Evolving Treatment Paradigms in Lower-Risk MDS: Current Therapeutic Options and Mechanistic Approaches
A panelist explains how the distinct mechanisms of erythropoiesis-stimulating agents (ESAs), luspatercept, and imetelstat offer tailored treatment options for anemia in lower-risk ESAs, enabling clinicians to address different stages of erythropoiesis and disease biology to optimize patient outcomes.
Episodes in this series

Erythropoiesis-stimulating agents (ESAs) have long been a foundational treatment for anemia in lower-risk myelodysplastic syndrome (MDS). They work by binding to erythropoietin receptors on hematopoietic stem cells, stimulating early-stage red blood cell production and leading to increased hemoglobin levels. Their mechanism is well understood, and they remain a standard option for many patients, particularly those with lower endogenous erythropoietin levels.
Luspatercept, by contrast, targets a different stage of red blood cell development. Rather than stimulating early erythropoiesis, it enhances late-stage erythroid maturation by inhibiting the TGF-beta superfamily of ligands that normally suppress red blood cell formation. This distinct mechanism allows it to complement or even surpass the activity of ESAs in certain patients, particularly those who may not respond well to early-stage stimulation alone.

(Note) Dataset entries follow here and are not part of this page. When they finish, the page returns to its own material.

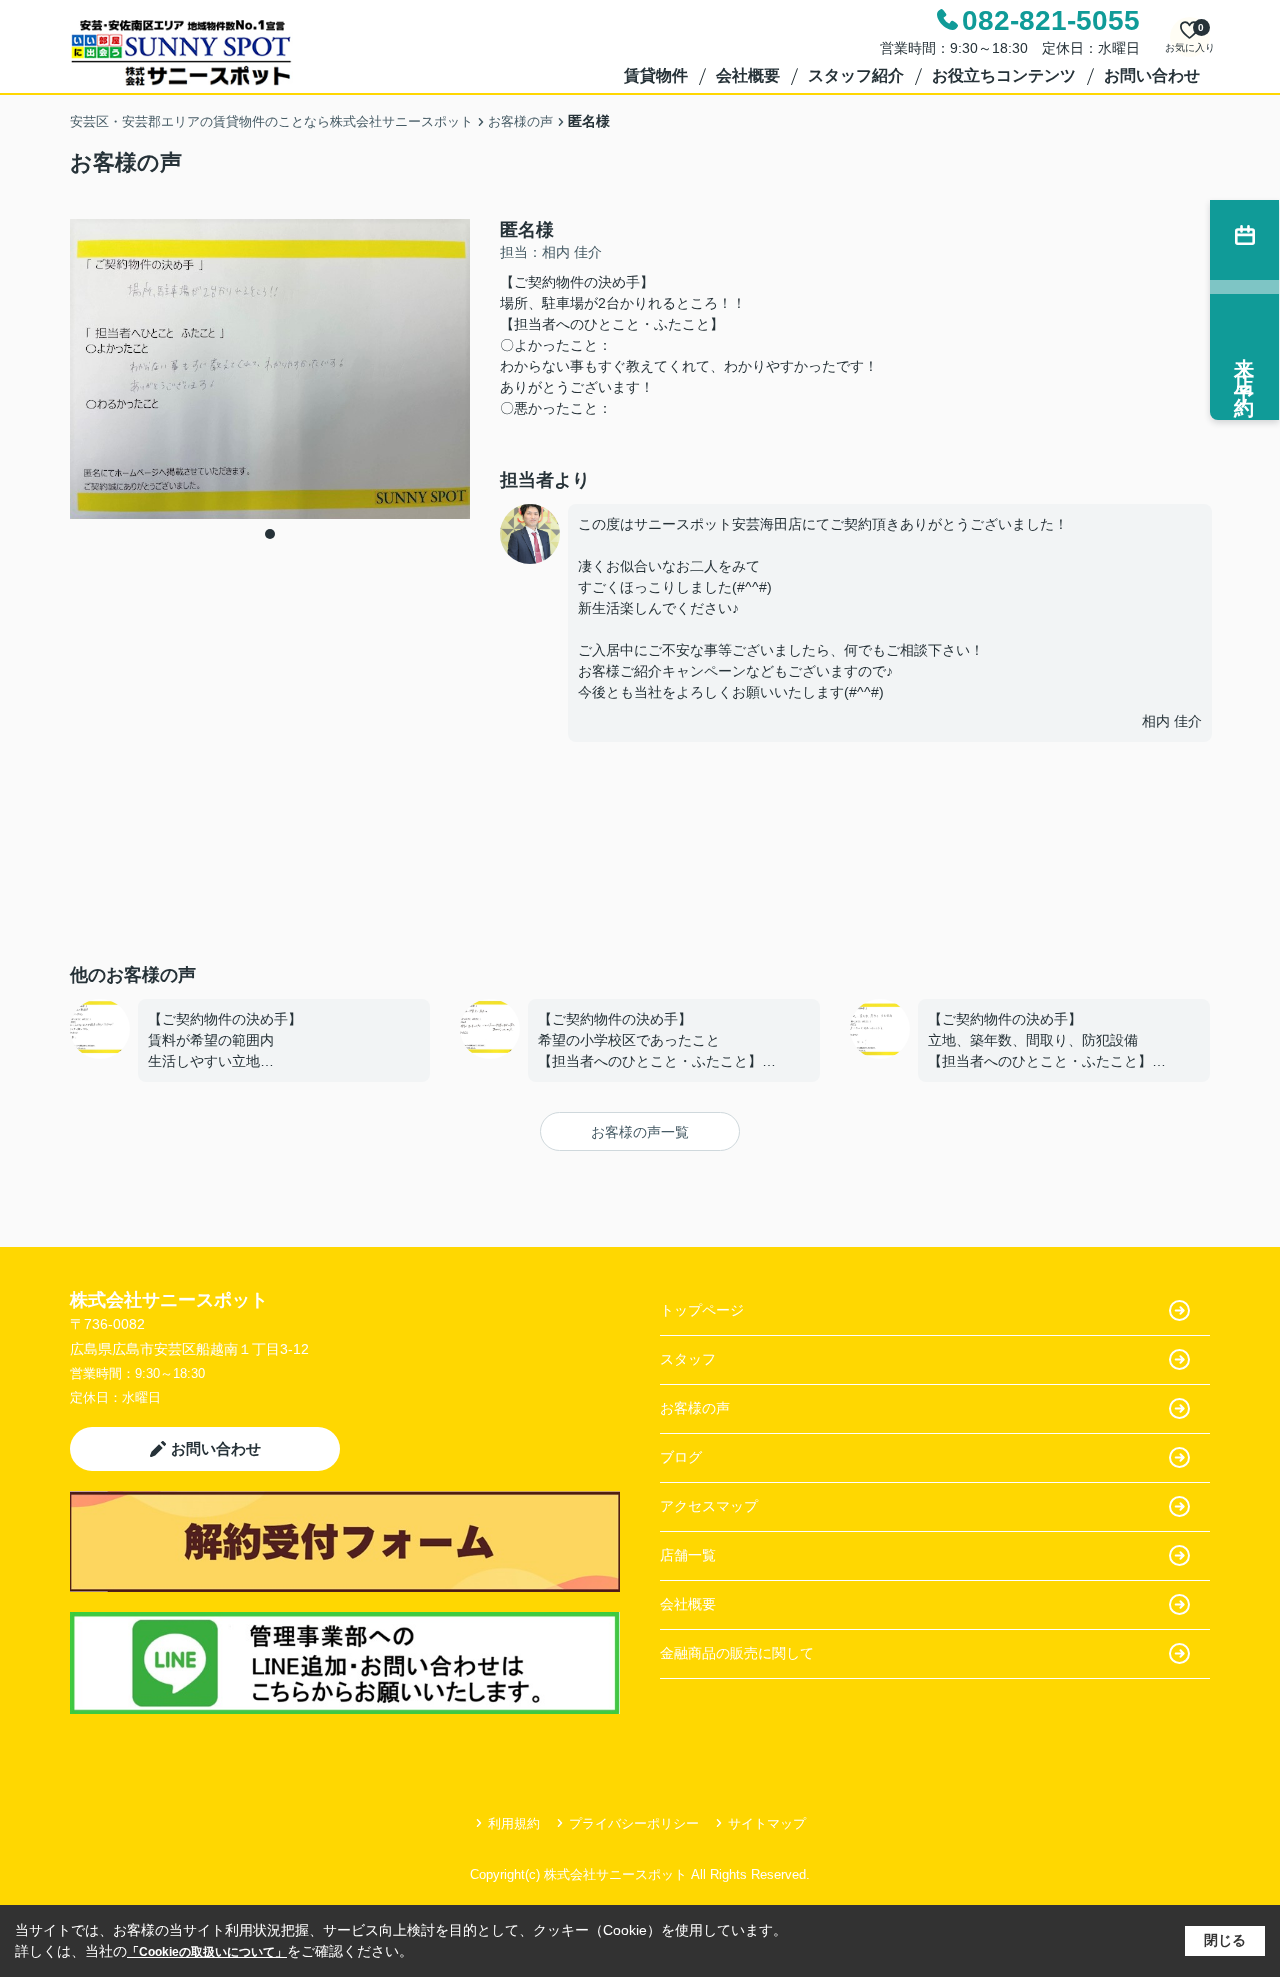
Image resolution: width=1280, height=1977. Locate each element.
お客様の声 (695, 1408)
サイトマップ (767, 1823)
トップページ (702, 1310)
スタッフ (688, 1359)
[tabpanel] (270, 369)
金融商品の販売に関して (737, 1653)
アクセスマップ (709, 1506)
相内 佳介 (1172, 721)
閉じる (1225, 1940)
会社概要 (748, 75)
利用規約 (514, 1823)
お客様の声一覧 (640, 1132)
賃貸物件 (656, 75)
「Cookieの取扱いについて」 (207, 1952)
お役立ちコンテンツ (1004, 75)
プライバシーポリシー (634, 1823)
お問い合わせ (1152, 75)
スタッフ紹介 (856, 75)
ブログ (681, 1457)
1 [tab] (270, 534)
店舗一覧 (688, 1555)
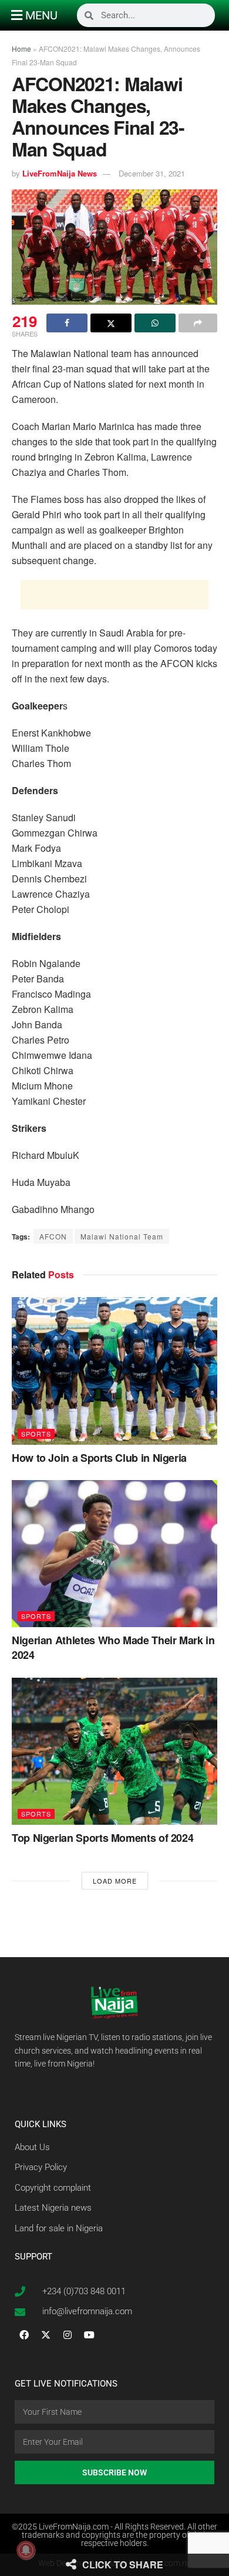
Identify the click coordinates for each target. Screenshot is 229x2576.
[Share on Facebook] (66, 323)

A third option, imetelstat, also takes a unique approach. As a telomerase inhibitor, it promotes apoptosis of malignant MDS cells by shortening telomeres, thereby reducing the expansion of abnormal clones. This mechanism may support restoration of healthy hematopoiesis. With these mechanistically distinct therapies now available, clinicians have more options to tailor anemia treatment in MDS based on the patient's disease characteristics and response history.